Berlin – Die Mühlen von Polizei und Justiz mahlen bisweilen langsam, heißt es. Um im Bild zu bleiben: Das liegt laut Kritikern auch daran, dass die Mühlsteine arg in die Jahre gekommen sind. Jochen Kopelke, Bundeschef der Gewerkschaft der Polizei (GdP), fordert einen verstärkten Einsatz von Künstlicher Intelligenz (KI) in der Arbeit von Ermittlern. Sonst könne eine hinreichende Gefahrenabwehr und Aufdeckung von Straftaten nur schwer gewährleistet werden.

KI soll Polizei helfen: „Ein Mensch, der 20 Terabyte Videodaten auswerten soll, braucht Jahre“

„Wir schreiben nach wie vor alles in unser Büchlein und schreiben das dann in einen Computer ab. Und dann schicken wir das an Kollegen in eine andere Polizeibehörde, die das ausdrucken und auch wieder abtippen“, so Polizeigewerkschafter Kopelke im Gespräch mit IPPEN.MEDIA. „Das ist im 21. Jahrhundert nicht mehr angebracht.“ Vor allem bei der Bewältigung immer größer werdender Datenmengen müsse es endlich neue Lösungen geben. „Ein Mensch, der 20 Terabyte Videodaten von Straftaten auswerten soll, braucht Jahre. Deshalb wollen wir dafür KI einsetzen“, so Kopelke.
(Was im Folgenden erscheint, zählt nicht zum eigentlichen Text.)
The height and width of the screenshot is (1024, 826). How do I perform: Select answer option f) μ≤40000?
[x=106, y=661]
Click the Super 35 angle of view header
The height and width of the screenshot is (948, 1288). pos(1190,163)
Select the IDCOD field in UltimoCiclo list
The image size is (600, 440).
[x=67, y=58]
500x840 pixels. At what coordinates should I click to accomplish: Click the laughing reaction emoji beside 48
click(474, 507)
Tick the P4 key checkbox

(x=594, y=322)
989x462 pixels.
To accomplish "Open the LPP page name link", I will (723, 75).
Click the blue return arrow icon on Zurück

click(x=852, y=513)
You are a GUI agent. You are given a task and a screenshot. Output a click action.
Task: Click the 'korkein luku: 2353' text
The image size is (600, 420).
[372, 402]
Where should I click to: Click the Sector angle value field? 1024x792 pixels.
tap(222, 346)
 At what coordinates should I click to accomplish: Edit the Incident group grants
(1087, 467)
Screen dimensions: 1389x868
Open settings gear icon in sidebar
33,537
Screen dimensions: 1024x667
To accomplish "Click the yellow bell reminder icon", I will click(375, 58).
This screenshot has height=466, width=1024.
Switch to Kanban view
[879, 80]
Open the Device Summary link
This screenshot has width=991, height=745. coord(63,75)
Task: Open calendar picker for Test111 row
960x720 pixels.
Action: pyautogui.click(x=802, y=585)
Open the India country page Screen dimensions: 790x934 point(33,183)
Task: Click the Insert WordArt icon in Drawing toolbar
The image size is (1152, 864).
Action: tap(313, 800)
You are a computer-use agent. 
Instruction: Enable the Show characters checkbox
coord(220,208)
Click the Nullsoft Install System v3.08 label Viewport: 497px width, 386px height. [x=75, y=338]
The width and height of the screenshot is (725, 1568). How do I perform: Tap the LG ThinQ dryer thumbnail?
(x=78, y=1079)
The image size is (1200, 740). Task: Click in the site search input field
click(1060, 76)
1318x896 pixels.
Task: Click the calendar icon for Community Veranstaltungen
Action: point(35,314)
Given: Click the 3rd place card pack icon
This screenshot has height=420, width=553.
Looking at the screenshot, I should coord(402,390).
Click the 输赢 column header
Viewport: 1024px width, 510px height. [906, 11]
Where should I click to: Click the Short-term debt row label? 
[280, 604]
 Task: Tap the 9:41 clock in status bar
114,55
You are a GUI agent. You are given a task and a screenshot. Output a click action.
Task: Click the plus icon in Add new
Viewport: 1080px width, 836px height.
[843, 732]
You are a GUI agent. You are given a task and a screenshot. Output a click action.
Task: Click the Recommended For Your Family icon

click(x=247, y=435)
Ähnlich sieht es sein Kollege Oliver Huth, NRW-Chef vom Bund Deutscher Kriminalbeamter: „Wir haben massenhaft Verfahren, bei denen zum Beispiel Daten aus Encrochat-Fällen ausgewertet werden müssen. Die stapeln sich, da passiert nichts.“ Encrochat war ein Anbieter von Kryptohandys und verschlüsselten Chats. Vor allem Kriminelle nutzten das Kommunikationssystem. 2020 entschlüsselten Europol-Beamte Encrochats von Angehörigen der Mafia. Die Auswertung dauert bis heute an. Experten sagen: Künstliche Intelligenz könnte helfen, Daten aus Datenbanken miteinander zu verknüpfen, kriminelle Strukturen schneller zu erkennen und so Straftaten zu verhindern.

Risiko: Unbeteiligte geraten wegen Künstlicher Intelligenz ins Visier der Ermittler

Bislang wird die neue Technologie kaum bei der Strafverfolgung genutzt, denn: Der Einsatz von KI bei Polizei und Justiz birgt nach Ansicht von Datenschützern und Verfassungsrechtlern durchaus Risiken. Ein Argument: Wenn Millionen Daten per Knopfdruck künftig miteinander verknüpft würden, steigt die Gefahr, dass Unbeteiligte ins Visier der Ermittler geraten – und womöglich falsche Schlüsse gezogen werden.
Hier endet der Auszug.